Introduction: Data-driven analysis of clinical databases is an efficient method for clinical knowledge generation, which is especially suitable when exceptional ethical and practical restrictions apply, such as in pediatrics. In the multi-center PEDREF 2.0 study, we are analyzing children's laboratory test results, diagnoses, and procedures from more than 20 German tertiary care centers to establish pediatric reference intervals. The PEDREF 2.0 study uses the framework of the German Medical Informatics Initiative, but the specific study needs require the development of a customized module for distributed pediatric analyses.

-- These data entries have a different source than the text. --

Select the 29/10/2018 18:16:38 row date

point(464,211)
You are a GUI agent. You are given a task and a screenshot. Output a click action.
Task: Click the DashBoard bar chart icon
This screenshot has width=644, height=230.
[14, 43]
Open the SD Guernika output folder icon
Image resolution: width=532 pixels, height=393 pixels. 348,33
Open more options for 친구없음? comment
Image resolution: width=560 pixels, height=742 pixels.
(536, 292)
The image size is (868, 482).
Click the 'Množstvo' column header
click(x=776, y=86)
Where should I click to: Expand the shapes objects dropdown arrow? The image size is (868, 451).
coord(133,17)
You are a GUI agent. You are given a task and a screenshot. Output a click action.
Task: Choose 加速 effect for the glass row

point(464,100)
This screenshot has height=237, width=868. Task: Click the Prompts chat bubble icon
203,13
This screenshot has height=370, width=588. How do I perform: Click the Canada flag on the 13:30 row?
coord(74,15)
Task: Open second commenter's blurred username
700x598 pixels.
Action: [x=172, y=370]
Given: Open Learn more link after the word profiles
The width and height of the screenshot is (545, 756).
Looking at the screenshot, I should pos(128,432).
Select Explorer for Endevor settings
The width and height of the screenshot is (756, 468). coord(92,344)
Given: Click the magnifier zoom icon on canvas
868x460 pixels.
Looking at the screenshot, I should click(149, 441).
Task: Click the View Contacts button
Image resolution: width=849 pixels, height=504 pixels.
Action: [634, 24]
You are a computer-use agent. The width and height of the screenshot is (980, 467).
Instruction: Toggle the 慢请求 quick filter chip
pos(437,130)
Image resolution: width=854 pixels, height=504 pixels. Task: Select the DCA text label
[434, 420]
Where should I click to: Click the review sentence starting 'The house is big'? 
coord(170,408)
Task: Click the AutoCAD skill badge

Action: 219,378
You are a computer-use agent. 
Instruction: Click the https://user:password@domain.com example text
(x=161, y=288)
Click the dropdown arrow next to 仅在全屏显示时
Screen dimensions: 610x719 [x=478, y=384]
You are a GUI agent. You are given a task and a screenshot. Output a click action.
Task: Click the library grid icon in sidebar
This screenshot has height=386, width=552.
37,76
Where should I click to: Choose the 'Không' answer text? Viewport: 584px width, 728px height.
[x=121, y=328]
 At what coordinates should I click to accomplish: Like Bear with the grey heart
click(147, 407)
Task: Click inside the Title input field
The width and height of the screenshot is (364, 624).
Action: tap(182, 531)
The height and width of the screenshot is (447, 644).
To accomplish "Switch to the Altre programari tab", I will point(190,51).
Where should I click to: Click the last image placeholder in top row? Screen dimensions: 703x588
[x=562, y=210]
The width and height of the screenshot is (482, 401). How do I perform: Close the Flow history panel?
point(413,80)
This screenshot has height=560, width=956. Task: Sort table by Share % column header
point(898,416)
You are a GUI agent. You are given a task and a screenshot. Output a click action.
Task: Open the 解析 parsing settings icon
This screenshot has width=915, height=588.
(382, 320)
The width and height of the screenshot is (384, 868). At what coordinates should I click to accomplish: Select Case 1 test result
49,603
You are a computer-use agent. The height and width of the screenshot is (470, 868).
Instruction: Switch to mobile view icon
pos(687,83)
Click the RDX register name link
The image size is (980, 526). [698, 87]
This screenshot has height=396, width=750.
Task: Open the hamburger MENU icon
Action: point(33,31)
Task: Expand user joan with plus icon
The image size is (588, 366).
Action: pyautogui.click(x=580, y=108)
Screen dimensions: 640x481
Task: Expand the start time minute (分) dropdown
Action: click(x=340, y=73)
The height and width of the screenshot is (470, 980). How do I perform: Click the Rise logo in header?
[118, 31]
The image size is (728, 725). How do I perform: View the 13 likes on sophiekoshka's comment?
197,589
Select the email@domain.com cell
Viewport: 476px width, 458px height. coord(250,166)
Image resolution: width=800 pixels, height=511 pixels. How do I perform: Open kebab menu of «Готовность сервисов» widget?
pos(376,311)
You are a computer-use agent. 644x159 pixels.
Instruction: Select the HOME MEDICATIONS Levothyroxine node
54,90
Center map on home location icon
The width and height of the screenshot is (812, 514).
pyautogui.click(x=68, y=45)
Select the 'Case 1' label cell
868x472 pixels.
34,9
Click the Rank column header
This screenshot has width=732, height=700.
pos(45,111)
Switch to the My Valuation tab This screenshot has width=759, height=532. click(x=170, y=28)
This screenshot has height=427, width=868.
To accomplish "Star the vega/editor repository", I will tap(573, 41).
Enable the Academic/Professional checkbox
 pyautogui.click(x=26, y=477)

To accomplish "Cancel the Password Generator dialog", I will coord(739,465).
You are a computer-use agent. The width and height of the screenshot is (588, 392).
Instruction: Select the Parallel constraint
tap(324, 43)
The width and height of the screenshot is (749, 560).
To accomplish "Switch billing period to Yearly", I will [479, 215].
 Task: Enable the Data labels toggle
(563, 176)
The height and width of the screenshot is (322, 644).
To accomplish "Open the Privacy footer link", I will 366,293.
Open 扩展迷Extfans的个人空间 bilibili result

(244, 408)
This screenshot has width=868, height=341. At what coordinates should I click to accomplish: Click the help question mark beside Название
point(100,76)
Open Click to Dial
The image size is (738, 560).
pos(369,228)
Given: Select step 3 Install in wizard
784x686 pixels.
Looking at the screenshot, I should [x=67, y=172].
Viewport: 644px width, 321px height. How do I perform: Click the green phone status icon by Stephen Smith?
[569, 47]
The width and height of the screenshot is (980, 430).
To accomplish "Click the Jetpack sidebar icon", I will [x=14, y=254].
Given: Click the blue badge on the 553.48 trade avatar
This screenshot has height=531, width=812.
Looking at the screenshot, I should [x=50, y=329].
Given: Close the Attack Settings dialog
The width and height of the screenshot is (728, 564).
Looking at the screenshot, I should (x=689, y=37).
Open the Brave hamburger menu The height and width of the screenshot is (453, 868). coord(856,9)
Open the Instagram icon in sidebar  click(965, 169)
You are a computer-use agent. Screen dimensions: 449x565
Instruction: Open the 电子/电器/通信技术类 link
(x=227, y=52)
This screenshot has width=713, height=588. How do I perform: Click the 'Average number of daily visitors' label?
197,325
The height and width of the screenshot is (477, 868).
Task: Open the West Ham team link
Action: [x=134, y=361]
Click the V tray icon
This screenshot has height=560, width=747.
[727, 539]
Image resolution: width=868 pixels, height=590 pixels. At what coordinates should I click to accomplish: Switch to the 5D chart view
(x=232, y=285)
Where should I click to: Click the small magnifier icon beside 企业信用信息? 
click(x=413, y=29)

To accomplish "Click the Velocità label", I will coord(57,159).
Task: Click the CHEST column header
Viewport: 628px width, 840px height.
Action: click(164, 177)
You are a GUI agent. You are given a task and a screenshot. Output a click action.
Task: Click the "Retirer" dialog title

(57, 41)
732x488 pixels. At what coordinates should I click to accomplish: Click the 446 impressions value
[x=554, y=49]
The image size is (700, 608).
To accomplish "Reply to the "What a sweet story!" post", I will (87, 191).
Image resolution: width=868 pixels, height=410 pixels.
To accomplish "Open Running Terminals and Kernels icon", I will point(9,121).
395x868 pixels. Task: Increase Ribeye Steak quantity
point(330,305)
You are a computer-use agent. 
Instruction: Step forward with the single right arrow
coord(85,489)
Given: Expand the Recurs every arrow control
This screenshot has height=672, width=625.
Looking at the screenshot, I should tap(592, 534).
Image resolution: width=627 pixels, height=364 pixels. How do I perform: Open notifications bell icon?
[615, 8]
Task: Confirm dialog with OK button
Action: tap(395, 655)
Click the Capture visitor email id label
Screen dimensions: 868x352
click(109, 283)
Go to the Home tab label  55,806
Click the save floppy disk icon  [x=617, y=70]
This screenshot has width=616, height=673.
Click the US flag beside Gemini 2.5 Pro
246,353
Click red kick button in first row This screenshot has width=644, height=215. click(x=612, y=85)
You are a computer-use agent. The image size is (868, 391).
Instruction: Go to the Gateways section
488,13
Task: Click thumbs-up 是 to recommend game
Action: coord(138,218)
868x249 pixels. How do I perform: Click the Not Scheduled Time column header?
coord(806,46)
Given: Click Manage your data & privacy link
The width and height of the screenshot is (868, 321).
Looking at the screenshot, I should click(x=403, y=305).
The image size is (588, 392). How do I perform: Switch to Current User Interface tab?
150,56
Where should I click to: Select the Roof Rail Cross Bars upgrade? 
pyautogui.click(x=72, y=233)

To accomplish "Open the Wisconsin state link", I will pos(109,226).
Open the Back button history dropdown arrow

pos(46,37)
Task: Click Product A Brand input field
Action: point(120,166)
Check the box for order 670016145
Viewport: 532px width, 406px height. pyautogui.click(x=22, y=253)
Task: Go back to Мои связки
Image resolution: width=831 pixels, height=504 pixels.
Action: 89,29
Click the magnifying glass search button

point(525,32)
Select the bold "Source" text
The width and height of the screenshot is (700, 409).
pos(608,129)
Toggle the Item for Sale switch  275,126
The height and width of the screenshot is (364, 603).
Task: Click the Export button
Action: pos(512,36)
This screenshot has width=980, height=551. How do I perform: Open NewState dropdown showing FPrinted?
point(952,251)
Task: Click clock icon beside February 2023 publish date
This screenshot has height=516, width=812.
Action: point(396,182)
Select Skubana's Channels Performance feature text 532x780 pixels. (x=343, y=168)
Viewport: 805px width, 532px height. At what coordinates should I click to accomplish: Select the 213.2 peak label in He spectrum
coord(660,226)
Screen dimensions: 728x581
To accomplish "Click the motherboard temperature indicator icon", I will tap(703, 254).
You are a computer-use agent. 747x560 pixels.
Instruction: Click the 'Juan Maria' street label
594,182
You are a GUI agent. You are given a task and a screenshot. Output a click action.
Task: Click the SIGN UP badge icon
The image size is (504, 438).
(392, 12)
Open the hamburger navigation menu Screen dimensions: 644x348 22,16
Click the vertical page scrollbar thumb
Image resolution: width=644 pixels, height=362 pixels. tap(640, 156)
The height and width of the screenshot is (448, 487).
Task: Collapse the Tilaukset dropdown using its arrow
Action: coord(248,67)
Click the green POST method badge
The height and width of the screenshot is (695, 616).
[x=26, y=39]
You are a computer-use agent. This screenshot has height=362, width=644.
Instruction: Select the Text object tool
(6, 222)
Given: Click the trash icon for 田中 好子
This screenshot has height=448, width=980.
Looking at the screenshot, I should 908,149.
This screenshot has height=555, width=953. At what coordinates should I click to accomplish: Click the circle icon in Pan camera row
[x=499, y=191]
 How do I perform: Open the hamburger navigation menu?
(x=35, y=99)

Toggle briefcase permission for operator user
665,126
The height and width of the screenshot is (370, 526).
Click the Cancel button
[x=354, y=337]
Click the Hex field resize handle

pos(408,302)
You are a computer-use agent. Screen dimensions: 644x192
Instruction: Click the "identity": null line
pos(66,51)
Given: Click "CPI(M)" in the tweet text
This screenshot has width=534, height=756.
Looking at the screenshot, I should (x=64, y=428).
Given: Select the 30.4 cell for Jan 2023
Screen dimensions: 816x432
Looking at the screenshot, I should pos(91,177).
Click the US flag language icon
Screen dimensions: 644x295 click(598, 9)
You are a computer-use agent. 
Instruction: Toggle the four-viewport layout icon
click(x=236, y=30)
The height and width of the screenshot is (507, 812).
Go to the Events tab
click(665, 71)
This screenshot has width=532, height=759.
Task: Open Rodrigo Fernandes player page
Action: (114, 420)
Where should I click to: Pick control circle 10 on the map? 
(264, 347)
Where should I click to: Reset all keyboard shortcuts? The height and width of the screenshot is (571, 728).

Methods: We developed the Pediatric Distributed Analysis, Anonymization, and Aggregation Module (PED-DATA), which is a containerized application that we deployed to all participating centers. PED-DATA transforms the input datasets to a harmonized internal representation and enables their decentralized analysis in compliance with data protection rules, resulting in an anonymous output dataset that is transferred for central analysis.

Results: In a preliminary analysis of data from 15 centers, we analyzed 52,807,236 laboratory test results from 753,774 different patients (323,943 to 4,338,317 test results per laboratory test), enabling us to establish pediatric reference intervals with previously unmatched precision.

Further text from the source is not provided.